**DOCUMENT TEXT**
----

In the first section, I would like to give a preview of the expressive practices, which will guide us to my second point. Taking the work of Sergei Eisenstein as my example – his stage drama Gas Masks and the film Strike – I would like to sketch the complex association between the operational topology of the factory and the structural force of cinematic thinking. In these artistic strategies, I am interested in a dialectic method which, in the dynamic processes of montage, rhythm and movement always reveals its opposite sides – the intervals, material resistances and sensuous strike forces. They become decisive when they give rise to new body images and thus contribute to the intensification of filmic expression. Finally, I would like to interpret these visual intensifications as an aesthetic manifestation or even a gestureof thepolitical.

----

[Dataset entries]
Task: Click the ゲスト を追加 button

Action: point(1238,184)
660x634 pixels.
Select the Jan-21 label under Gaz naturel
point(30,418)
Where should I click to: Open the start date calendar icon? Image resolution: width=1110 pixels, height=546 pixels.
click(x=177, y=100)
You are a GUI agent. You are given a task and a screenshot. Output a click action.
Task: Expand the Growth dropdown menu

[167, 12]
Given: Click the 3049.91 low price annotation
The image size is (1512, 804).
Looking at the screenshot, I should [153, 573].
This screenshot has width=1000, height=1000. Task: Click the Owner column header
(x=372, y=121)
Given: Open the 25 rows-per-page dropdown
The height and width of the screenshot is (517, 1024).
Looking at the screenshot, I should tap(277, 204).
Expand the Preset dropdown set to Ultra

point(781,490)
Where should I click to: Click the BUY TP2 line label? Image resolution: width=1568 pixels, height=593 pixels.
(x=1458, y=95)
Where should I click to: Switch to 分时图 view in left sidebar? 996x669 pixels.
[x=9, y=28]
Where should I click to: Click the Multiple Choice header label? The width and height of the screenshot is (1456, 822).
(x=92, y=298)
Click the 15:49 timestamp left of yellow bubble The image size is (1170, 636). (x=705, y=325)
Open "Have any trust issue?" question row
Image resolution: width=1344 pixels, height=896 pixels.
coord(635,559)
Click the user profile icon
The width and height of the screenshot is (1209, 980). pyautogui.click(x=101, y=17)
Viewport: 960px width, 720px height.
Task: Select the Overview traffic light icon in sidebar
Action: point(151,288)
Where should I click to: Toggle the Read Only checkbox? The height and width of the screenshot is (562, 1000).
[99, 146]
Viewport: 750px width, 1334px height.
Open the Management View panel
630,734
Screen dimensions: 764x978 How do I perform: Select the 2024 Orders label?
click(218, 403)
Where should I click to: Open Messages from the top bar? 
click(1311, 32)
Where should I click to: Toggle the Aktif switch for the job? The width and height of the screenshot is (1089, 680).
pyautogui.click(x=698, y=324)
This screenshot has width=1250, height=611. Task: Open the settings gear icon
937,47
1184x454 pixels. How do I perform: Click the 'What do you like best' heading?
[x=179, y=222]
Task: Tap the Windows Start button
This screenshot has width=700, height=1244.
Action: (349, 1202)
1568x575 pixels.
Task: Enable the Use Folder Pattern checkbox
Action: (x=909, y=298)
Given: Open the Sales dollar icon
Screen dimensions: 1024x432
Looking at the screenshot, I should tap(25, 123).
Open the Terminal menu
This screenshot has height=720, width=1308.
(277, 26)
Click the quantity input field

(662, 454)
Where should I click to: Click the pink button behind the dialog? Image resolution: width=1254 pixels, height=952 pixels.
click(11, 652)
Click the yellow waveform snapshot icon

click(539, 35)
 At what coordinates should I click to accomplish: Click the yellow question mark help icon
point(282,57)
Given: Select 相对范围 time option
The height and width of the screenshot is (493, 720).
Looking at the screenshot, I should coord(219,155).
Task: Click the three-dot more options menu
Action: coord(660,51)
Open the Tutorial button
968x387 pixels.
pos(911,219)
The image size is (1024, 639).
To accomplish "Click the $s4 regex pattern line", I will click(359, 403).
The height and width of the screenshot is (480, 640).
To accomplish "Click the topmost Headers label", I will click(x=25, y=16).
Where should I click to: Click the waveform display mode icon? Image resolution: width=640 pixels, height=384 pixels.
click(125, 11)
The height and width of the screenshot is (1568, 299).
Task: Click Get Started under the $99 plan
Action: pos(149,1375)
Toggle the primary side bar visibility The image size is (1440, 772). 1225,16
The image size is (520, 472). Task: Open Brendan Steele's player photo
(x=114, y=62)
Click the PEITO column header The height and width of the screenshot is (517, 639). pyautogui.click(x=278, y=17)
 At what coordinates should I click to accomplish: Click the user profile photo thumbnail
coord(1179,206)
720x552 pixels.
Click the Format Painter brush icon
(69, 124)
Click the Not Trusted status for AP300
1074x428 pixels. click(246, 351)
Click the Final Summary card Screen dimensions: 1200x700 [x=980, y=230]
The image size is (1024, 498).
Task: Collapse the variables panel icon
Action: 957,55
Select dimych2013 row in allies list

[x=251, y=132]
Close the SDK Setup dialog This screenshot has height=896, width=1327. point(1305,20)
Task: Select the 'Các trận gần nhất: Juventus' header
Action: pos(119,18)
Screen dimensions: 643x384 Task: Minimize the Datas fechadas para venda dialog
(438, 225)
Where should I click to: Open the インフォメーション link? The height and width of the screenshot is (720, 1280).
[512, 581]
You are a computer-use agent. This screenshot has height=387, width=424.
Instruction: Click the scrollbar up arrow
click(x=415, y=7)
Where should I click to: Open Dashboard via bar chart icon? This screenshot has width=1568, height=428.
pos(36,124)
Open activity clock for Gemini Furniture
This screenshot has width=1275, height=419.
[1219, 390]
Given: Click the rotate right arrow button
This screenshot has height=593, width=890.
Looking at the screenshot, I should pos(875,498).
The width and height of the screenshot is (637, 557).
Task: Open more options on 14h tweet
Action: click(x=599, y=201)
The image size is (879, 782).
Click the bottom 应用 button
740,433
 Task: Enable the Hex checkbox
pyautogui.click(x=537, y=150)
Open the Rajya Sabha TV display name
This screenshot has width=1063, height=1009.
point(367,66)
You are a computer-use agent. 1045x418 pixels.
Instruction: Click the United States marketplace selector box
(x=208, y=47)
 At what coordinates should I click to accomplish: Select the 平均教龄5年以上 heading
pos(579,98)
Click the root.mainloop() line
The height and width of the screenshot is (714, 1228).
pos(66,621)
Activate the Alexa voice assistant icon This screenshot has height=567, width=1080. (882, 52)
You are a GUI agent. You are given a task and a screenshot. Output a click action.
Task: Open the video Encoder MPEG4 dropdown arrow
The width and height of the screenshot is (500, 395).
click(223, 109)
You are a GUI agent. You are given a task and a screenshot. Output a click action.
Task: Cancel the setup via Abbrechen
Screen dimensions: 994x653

----

**TASK INSTRUCTIONS**
(a) In the passage on Eisenstein, which two works by Sergei Eisenstein are taken as the example?
(b) Using the passage on Eisenstein, explain why the intervals, material resistances and sensuous strike forces become decisive.
(c) Please copy the passage on Eisenstein word for word, starting with "In the first" and going on through "even a gestureof thepolitical.".

**ANSWERS TO THE EXERCISE**
(a) His stage drama Gas Masks and the film Strike.

(b) They become decisive when they give rise to new body images. In that way they contribute to the intensification of filmic expression.

(c)
In the first section, I would like to give a preview of the expressive practices, which will guide us to my second point. Taking the work of Sergei Eisenstein as my example – his stage drama Gas Masks and the film Strike – I would like to sketch the complex association between the operational topology of the factory and the structural force of cinematic thinking. In these artistic strategies, I am interested in a dialectic method which, in the dynamic processes of montage, rhythm and movement always reveals its opposite sides – the intervals, material resistances and sensuous strike forces. They become decisive when they give rise to new body images and thus contribute to the intensification of filmic expression. Finally, I would like to interpret these visual intensifications as an aesthetic manifestation or even a gestureof thepolitical.